Grandi fortune
Mastro Don Gesualdo Bufalino aveva a dire «questo luttuoso lusso di essere siciliani» se ci azzecco a memoria. Ma egli si sbagliava di grosso, che pure io pensavo fosse così, fatto di lutto, ancorché condito da quella nostalgica devianza d’un lusso sepolto da polverosa coltre di storia. E invero si trattava di fortuna che quella polvere crebbe ad essere raffinatissima fortuna, secca ed arida come un tormento che appartiene a pochi eletti, quelli ch’ebbero, appunto, fortunata sorte di nascere a furor di sole.
Ed a gradimento di detta fortuna che vi rigiro una cosarella che già ebbi a pubblicare tempo addietro, non senza prima sollecitarvi fantasie con un’immagine che invece la precedette di poco tempo per fantasia di com’eravamo e più non siamo, semmai verrà giorno che risaremo.
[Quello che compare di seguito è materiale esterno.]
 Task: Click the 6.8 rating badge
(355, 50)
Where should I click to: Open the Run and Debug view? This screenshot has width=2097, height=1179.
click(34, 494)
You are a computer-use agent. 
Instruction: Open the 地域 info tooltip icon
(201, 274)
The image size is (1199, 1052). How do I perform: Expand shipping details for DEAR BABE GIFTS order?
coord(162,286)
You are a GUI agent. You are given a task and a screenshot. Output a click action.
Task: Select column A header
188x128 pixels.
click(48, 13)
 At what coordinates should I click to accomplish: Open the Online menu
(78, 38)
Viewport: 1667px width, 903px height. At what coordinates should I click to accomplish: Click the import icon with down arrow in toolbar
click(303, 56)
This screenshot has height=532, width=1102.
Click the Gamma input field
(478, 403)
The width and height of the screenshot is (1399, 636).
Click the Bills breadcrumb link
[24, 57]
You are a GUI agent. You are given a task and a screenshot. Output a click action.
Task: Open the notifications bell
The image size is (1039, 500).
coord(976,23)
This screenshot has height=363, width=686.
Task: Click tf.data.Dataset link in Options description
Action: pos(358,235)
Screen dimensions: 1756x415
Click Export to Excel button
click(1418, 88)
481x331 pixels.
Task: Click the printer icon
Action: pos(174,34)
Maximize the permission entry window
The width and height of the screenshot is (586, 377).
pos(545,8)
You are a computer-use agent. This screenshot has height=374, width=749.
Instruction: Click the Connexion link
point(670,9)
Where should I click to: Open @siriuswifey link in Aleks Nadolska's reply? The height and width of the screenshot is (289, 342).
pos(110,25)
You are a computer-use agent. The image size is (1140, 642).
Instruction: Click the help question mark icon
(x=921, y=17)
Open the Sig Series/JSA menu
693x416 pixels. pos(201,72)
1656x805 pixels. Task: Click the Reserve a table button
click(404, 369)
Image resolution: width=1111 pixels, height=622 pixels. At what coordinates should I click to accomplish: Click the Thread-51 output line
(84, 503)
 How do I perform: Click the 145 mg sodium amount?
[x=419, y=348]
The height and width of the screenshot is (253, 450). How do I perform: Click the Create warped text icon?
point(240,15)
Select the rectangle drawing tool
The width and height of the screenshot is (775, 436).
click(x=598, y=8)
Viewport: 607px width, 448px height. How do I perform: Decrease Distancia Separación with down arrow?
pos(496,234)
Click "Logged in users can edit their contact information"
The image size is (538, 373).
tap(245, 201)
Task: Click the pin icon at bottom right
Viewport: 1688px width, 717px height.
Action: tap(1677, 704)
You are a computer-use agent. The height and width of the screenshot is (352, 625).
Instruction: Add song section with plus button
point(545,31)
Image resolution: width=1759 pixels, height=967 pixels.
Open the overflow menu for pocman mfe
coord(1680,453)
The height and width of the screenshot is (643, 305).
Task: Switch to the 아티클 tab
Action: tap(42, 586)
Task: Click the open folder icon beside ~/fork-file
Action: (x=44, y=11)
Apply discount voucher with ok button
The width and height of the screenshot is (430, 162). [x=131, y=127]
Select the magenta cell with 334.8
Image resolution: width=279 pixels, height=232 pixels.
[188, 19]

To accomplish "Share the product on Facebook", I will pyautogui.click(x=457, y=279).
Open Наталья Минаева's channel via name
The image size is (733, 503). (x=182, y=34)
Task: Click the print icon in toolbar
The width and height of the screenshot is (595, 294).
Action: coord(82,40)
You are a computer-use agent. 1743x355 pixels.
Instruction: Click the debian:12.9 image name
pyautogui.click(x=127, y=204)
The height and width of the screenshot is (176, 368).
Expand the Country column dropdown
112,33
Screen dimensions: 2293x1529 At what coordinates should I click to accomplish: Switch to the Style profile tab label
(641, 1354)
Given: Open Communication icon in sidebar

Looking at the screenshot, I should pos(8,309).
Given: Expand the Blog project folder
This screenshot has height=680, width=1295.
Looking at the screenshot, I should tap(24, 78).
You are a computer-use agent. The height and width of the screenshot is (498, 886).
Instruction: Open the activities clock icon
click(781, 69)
«Qualche volta dispongo la prua verso l’interno, non per distacco verso il mare, piuttosto per desideri di riscoperta. L’altopiano è luogo dell’anima, con i suoi silenzi e i maestosi carrubi che paiono vigilare sul viandante, cheti, ombrosi, antichi. Immensi monoliti di roccia bianca solcati da rughe, talune talmente profonde che le chiamano cave, percorse sul fondo da torrenti che talora ancora sopravvivono, e s’aprono strade turchesi riparate dal sole, tra il verde smeraldo d’ogni essenza. Sono fiumi che hanno nomi da divinità antiche, forse sono davvero quelle divinità, tramutate in lacrime per il fallimento d’ogni loro progetto planetario, soverchiato dal dio più feroce che s’alberga tra noi. M’intrattengo spesso sulle rive di quelle lacrime, che i profumi s’inseguono ai colori, ed i sensi si confondono gli uni con gli altri, in una sorta di stupefacente percezione psichedelica. Quando il tramonto rende il rosso alle pietre, ed i sassi cominciano a far sentire la loro intonazione, la predica definitiva d’una storia che ha dimenticato il tempo, m’intrattengo ad ascoltarli che c’è da imparare da quel racconto. Lunga narrazione, del tempo quando non c’era il tempo, terra di Lestrigoni e d’ombre, di ninfe e semidei. Cacciatori cortesi d’avventure, si scavano nascondigli per pudore d’esser sgamati nella loro più intima essenza. Il silenzio è capace di rimbalzare ogni dettaglio di quella storia senza levare un sopracciglio, solo che s’abbia voglia di percepirne il bisbiglio di vertigine.
Ed il pascolo è d’oro e le mucche, che non amano assembramenti, a distanze di sicurezza l’un dall’altra, s’accostano all’erba sopravvissuta all’afa del giorno. Lassù pare che si trovino a loro agio sopra ogni cosa, pur se m’avvedo di qualcosa che non funziona, che quel pascolo, che sa d’Arcadia, lì non c’entra. Dall’alto mi spingo con lo sguardo oltre il punto di vista della mucca, che ancora mi pare avere dignità, che non intendo sottovalutare. Sinché non m’avvedo delle ragioni dello stridio, che quello spettacolo, in altro contesto, m’avrebbe illuminato d’immenso ed ora m’inquieta. Che quel pascolo lì non doveva esserci, poiché, sino a qualche settimana fa, lì, c’era il lago che porta il nome della Santa. Pure lei – mi sa – non deve avere lavorato granché bene. Accetto, si l’accetto, il punto di vista felice della mucca e delle sue consorelle, ma tinche e trote? Evaporate anch’esse.
Qualcosa che non va c’è. Che poi se la cerco la trovo pure, che d’acqua da certe parti si muore, d’altre, per sua assenza, si crepa.»